Lemma (Resolvent bound). Let $H$ be a Hilbert space, $A \in L(H)$ linear, bounded and self-adjoint and $\lambda \in \mathbb C \setminus \mathbb R$. Then $$\| (A - \lambda I)^{-1} \| \le | \Im(\lambda) |^{-1}.$$
I have been able to prove this with the continuous functional calculus, as I show below (is this proof correct?) but I wondered if there's a way to show it without functional calculus.
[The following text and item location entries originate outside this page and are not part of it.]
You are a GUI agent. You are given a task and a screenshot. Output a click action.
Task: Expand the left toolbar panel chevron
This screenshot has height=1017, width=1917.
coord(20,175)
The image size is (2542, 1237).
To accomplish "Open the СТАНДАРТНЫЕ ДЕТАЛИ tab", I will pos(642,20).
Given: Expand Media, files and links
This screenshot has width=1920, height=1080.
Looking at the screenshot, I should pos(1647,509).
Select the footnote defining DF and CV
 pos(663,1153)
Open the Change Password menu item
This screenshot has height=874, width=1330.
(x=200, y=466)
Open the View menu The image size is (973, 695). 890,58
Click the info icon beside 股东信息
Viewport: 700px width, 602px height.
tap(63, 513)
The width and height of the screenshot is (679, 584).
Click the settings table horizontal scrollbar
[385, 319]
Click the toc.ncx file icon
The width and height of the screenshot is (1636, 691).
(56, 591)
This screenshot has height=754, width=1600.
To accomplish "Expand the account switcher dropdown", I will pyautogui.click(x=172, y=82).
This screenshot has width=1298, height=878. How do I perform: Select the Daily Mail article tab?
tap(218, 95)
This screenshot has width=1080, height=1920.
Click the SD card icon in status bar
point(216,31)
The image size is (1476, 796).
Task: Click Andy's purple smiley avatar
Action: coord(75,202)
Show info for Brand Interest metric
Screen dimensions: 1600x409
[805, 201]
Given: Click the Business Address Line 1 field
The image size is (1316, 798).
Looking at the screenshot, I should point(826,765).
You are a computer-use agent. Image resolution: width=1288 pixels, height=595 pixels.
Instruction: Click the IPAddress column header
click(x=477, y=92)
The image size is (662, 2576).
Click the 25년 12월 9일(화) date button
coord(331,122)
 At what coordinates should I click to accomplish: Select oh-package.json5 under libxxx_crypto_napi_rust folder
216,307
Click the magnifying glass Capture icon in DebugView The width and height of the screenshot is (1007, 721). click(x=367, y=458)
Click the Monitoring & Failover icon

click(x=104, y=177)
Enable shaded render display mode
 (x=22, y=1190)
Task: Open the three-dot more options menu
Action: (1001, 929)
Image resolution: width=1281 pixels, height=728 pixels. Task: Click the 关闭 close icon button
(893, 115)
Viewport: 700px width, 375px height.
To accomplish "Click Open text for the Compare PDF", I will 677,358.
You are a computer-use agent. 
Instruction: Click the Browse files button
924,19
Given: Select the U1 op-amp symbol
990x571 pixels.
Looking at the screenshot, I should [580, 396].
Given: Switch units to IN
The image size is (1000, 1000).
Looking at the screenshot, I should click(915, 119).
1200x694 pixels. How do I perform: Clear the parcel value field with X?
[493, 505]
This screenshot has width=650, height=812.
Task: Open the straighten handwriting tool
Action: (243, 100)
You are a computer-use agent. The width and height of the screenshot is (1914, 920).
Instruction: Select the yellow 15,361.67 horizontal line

Here is one proof of lemma 1 using the continuous functional calculus: Proof. As $A = A^*$ we have $\sigma(A) \subset \mathbb R$, implying $\lambda \not\in \sigma(A)$. Therefore, \begin{equation*} f: \sigma(A) \to \mathbb C, \ x \mapsto \frac{1}{x - \lambda} \end{equation*} is continuous and by the continuous functional calculus we have \begin{align*} \| (A - \lambda I)^{-1} \| & = \| f(A) \| = \sup_{\mu \in \sigma(A)} | f(\mu) | = \sup_{\mu \in \sigma(A)} \frac{1}{| \mu - \lambda |} \\ & = \frac{1}{\inf_{\mu \in \sigma(A)} | \mu - \lambda |} = \frac{1}{\inf_{\mu \in \sigma(A)} \sqrt{(\mu - \Re(\lambda))^2 + \Im(\lambda)^2}} \\ & \le \frac{1}{\sqrt{\Im(\lambda)^2}} = \frac{1}{| \Im(\lambda) |}, \end{align*} where equality holds if $\Re(\lambda) \in \sigma(A)$. $\square$
If $A=A^*$, then $\langle Ax,x\rangle$ is real for all $x\in H$. So $$ -\Im\lambda\|x\|^2=\Im \langle (A-\lambda I)x,x\rangle \\ |\Im\lambda|\|x\|^2 \le \|(A-\lambda I)x\|\|x\| \\ |\Im\lambda|\|x\| \le \|(A-\lambda I)x\| \\ |\Im\lambda|\|(A-\lambda I)^{-1}x\| \le \|x\| \\ \|(A-\lambda I)^{-1}x\|\le \frac{1}{|\Im\lambda|}\|x\| \\ \|(A-\lambda I)^{-1}\|\le\frac{1}{|\Im\lambda|} $$